Selecting features in ML task

MNOP
Level 3
Selecting features in ML task

I'm training a set of models as given below. I want to include only one variable 'feature1' for training. but it appears that all the columns in the data are used for training. How do I include only this feature while training?

 

if trained_model_MAPE > ERROR_THRESHOLD:

    # Wait for the ML task to be ready

    mltask.wait_guess_complete()

    # Obtain settings, enable GBT, and save settings

    settings = mltask.get_settings()

    settings.set_algorithm_enabled("GBT_REGRESSION", True)

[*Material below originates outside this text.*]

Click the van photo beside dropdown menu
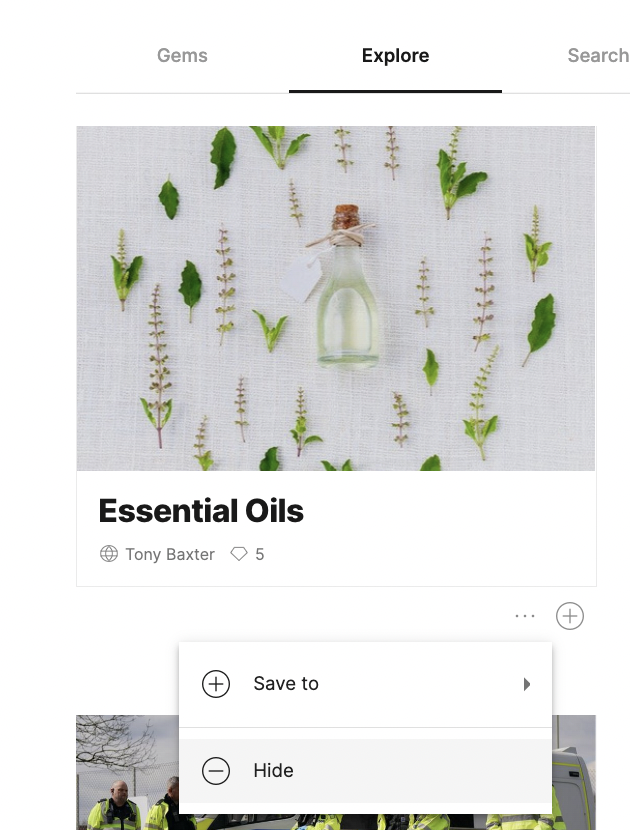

    settings.use_feature('feature1')

    settings.save()

    # Start training and wait for it to be complete

    mltask.start_train()

    mltask.wait_train_complete()

    # Get the identifiers of the trained models

    # There will be 3 of them because Logistic regression and Random forest were default enabled, plus GBT enabled above

    ids = mltask.get_trained_models_ids()

    mape_list = []

    for id in ids:

        details = mltask.get_trained_model_details(id)

        algorithm = details.get_modeling_settings()["algorithm"]

        mape = details.get_performance_metrics()["mape"]

        print(f"Algorithm={algorithm} MAPE={mape}")

        mape_list.append(mape)

 


Operating system used: Windows

0 Kudos
3 Replies
AdrienL
Dataiker

Like for algorithm, some other features have been enabled by default. You can use reject_feature to disable them.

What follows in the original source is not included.